Results show that significant majorities of respondents in Indonesia (79%) and Egypt (61%) engage in the public practice of religion at least once a week. On the other hand, in Iran (45%), Turkey (42%), and Tunisia (36%) less than half of respondents indicated that they attend religious services. The results of a similar question from the World Value Survey in 2005 show virtually similar results for four countries (Egypt, Indonesia, Iran and Turkey).
When comparing these numbers to the figures on the importance of religion, results suggest that for a majority of respondents in Turkey, Tunisia, and Iran religious practice is a private matter. While it would be premature to speak of the existence of “societal secularism” in these countries in any strong sense, these results do suggest varying degrees of “societal secularization” in these states.

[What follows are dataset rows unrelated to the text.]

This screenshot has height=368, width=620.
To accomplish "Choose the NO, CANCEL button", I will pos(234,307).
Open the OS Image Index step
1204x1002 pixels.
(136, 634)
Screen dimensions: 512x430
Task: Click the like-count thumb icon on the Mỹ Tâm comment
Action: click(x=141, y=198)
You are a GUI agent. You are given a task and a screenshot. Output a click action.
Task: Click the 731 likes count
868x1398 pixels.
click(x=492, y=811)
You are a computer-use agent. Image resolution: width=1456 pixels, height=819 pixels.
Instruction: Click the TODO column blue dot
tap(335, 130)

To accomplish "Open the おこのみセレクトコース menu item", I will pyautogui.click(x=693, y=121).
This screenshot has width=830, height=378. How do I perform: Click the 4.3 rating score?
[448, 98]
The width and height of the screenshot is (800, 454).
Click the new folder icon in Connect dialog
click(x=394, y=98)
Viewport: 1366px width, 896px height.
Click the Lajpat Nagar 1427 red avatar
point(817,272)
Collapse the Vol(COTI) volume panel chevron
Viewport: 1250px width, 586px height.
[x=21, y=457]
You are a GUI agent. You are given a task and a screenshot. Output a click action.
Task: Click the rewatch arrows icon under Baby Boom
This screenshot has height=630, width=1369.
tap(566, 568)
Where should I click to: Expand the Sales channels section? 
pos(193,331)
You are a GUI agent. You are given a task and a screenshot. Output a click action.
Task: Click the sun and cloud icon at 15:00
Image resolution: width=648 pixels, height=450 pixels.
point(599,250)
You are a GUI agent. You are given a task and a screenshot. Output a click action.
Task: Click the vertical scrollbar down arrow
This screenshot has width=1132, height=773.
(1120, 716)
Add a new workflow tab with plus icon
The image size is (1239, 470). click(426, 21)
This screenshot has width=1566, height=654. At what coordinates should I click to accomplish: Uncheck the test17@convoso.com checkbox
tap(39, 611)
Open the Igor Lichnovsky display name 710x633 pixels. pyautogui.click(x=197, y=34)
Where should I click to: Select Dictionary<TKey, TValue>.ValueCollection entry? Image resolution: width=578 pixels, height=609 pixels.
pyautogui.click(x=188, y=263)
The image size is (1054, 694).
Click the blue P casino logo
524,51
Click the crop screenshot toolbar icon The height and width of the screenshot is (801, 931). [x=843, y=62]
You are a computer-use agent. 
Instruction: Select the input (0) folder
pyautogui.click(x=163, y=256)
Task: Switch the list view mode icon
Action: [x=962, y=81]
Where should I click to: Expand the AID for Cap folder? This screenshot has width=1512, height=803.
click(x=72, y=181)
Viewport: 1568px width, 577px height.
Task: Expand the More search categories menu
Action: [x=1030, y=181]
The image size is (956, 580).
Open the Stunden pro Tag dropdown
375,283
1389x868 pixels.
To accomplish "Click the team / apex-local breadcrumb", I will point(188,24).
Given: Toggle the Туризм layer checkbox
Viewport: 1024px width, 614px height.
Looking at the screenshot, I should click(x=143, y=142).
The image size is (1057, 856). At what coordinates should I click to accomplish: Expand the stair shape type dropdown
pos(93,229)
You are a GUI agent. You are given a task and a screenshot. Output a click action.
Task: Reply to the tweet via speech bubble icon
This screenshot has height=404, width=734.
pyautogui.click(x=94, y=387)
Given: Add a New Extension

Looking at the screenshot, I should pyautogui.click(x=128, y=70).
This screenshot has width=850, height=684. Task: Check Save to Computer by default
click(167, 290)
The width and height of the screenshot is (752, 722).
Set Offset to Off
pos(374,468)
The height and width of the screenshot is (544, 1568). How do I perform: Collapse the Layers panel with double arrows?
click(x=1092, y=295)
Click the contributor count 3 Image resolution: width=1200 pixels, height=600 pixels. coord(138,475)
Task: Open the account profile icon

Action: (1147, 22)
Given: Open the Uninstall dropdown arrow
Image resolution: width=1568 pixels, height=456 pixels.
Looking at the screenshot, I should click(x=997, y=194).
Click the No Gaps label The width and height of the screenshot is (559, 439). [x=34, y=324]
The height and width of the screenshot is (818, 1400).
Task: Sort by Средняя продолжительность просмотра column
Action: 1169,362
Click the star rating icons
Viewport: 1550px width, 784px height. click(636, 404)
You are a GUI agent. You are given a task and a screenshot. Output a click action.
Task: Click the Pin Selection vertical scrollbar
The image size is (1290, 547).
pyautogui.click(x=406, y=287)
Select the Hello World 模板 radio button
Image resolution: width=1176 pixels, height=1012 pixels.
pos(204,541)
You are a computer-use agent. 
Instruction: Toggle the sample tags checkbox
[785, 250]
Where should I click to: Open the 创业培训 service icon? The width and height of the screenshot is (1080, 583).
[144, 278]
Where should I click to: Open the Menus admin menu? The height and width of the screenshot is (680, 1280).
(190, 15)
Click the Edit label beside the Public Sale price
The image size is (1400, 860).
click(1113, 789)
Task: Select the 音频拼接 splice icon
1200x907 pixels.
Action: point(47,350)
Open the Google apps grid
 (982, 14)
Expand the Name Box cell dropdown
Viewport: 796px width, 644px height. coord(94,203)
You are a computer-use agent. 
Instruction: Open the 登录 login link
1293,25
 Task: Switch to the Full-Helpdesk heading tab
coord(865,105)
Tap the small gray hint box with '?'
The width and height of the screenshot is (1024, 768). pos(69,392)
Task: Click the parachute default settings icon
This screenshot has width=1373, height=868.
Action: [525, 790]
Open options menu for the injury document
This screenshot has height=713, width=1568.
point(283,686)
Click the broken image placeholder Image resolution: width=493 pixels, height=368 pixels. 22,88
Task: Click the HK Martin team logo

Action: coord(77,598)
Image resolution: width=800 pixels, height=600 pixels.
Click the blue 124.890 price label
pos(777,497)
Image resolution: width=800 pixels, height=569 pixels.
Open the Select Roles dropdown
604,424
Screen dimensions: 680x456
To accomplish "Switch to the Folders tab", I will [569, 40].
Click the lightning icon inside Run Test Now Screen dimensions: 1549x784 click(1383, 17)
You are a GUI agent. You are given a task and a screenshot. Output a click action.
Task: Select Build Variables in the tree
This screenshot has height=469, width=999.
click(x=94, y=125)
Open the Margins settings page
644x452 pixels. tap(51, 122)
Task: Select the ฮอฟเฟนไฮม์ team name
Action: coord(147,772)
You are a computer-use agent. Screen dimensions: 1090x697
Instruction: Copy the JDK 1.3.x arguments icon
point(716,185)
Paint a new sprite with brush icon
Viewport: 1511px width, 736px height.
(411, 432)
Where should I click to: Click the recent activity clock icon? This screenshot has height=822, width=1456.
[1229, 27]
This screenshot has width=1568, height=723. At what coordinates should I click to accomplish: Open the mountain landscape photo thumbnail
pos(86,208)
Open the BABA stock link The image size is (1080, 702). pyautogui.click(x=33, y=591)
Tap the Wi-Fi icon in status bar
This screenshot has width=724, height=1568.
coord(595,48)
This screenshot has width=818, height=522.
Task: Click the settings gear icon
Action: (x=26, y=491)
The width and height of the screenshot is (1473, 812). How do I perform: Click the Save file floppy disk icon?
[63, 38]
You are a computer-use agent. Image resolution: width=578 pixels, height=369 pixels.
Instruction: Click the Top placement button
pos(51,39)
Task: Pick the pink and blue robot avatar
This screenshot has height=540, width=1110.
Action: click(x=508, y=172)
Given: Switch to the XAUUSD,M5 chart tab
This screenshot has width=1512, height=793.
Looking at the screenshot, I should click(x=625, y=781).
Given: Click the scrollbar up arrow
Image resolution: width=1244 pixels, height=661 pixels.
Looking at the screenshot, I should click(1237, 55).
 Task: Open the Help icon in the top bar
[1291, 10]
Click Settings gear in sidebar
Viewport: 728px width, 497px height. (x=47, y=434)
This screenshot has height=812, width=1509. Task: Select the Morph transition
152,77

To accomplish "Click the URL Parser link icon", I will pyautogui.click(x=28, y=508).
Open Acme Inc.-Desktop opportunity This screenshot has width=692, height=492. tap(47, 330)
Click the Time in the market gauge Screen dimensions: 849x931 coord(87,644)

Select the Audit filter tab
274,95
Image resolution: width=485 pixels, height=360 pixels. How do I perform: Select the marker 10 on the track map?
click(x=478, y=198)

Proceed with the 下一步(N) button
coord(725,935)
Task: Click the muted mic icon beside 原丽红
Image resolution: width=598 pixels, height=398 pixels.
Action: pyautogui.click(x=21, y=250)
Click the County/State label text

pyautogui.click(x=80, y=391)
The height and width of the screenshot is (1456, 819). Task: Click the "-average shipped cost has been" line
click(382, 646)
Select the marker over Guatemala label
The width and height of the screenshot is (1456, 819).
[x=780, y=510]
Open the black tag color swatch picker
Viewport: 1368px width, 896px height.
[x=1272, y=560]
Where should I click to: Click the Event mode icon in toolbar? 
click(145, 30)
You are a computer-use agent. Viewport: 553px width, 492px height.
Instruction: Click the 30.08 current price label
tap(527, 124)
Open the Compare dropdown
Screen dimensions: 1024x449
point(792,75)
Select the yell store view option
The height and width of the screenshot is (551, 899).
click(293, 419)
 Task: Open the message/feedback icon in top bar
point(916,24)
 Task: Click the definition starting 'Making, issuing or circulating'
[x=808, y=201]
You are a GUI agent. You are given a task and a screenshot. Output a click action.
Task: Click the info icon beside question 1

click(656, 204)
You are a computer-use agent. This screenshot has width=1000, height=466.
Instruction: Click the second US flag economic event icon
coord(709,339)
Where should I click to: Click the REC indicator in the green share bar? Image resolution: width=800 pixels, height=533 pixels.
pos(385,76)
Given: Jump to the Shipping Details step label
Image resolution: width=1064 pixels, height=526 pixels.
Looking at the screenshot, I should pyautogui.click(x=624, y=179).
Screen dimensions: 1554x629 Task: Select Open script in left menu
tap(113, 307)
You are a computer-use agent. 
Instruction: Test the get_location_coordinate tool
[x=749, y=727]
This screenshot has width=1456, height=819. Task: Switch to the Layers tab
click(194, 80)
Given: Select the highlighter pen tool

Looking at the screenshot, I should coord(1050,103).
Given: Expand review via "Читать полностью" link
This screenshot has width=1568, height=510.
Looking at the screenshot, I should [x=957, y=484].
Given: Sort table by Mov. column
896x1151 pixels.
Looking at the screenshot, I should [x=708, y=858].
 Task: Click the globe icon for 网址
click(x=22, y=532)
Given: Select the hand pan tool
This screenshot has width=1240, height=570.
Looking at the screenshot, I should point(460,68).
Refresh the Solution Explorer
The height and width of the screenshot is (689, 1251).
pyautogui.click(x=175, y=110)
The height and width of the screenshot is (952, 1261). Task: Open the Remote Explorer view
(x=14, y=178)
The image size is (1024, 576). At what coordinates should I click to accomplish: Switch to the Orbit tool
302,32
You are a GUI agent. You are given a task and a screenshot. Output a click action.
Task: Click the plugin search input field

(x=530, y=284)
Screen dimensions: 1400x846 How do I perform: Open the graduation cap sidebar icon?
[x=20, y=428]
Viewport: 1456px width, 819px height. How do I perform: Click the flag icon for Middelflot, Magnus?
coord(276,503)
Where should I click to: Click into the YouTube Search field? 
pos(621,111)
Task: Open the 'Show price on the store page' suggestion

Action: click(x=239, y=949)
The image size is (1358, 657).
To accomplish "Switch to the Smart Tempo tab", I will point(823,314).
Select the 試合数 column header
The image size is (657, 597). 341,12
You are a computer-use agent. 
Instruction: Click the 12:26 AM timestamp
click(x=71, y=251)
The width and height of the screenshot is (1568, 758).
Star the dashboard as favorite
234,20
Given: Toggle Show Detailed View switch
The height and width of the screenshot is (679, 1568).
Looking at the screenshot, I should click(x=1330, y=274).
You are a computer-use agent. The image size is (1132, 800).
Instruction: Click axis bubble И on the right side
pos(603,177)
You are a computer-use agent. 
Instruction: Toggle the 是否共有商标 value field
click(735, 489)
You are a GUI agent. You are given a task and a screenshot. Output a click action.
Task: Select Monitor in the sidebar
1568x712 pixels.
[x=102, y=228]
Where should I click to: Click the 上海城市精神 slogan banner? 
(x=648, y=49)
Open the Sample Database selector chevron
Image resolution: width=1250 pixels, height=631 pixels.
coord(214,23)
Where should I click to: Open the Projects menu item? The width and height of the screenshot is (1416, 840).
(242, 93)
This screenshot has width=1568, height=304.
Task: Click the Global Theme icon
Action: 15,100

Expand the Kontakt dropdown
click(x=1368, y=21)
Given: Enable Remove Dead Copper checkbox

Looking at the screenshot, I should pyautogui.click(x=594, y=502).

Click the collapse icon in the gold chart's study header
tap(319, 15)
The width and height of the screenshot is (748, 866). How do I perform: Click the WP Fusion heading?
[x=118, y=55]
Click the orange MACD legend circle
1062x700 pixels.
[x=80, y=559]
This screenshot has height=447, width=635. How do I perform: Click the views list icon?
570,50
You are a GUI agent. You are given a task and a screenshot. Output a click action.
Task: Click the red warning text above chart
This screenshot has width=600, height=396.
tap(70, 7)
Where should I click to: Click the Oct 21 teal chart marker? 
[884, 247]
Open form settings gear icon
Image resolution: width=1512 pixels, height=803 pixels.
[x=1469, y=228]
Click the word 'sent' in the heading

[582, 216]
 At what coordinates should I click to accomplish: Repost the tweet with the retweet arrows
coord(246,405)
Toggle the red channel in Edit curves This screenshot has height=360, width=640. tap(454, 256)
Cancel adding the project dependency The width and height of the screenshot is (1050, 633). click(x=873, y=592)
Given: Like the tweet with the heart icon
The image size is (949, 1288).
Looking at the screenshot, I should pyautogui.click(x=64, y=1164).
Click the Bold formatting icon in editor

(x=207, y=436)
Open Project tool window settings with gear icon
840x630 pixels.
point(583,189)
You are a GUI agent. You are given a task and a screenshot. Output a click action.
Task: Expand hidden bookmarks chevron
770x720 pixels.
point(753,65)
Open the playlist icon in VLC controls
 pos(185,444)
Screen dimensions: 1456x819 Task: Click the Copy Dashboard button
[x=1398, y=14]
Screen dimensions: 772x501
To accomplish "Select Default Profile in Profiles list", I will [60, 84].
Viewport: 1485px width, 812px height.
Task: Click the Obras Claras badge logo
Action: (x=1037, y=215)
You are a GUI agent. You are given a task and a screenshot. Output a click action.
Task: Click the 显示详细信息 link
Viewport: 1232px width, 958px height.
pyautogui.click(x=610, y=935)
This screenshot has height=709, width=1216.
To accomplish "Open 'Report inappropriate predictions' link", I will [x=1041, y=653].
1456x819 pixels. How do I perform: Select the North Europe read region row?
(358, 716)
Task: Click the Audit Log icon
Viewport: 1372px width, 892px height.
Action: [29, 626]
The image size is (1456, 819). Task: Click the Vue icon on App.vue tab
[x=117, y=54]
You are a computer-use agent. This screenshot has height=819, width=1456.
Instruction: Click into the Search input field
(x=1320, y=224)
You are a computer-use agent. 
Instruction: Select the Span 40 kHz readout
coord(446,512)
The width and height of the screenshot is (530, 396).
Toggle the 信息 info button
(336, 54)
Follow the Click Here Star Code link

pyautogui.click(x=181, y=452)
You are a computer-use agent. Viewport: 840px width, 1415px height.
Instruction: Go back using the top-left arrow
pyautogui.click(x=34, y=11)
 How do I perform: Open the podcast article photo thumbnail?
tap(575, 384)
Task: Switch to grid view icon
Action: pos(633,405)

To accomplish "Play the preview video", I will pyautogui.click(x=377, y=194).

Considering Turkey’s history of secularization, low figures for public religious practice in the country is unsurprising. However, the results from Iran are striking. Despite the government’s lasting efforts to Islamicize all aspects of social life, the majority of Iranian respondents do not attend public religious services. Because societal secularization is never completely autonomous and independent from modes of governance, the increasing privatization (of religion) in Iran may be a reaction to the imposition of Islamic practices by the state.
Finally, given the popularity of public religious practices in Egypt and Indonesia, one might argue that “societal secularism” – the style of governance most similar to Turkey – would be an inappropriate model of secularism for these two countries. However, the public practice of religion cannot per se reject the plausibility of a separation of religion and state.
(3) The Relationship between Religion and Politics
For many, the future of democracy in transitional Muslim countries, like Egypt and Tunisia, turns on the relationship between religion and politics. Many believe that if Islam plays a dominant role in politics then civil rights and liberties will be seriously harmed and democracy will soon become theocracy. The case of the Islamic Republic of Iran is usually cited as evidence of this outcome.
The public attitude in Muslim countries toward the separation between religion and the state can be evaluated from a Gallup poll in which respondents were asked whether “Sharia must be the only source of legislation.” A majority of respondents (66%) in Egypt gave an affirmative answer to this question, the highest response rate among the Muslim countries surveyed. By contrast, support for this view was low in Indonesia (14%), Turkey (7%), Iran (13%) and Tunisia (17%), suggesting that in these countries separating religion from politics is popular.
This is further confirmed by results from the World Value Survey of 2005, in which respondents were asked whether religious authorities within a democratic country should have authority to interpret the laws (shown in the figure below). In Turkey, Indonesia, and Iran (no result was available for Tunisia) the response to these questions were nearly equal to those from the Gallup poll. Moreover, in another survey question by Gallup in 2006, a small percentage of respondents in Indonesia (24%), Iran (26%) and Turkey (16%) supported a direct role for religious leaders in drafting the country’s constitution (Mogahed, 2006).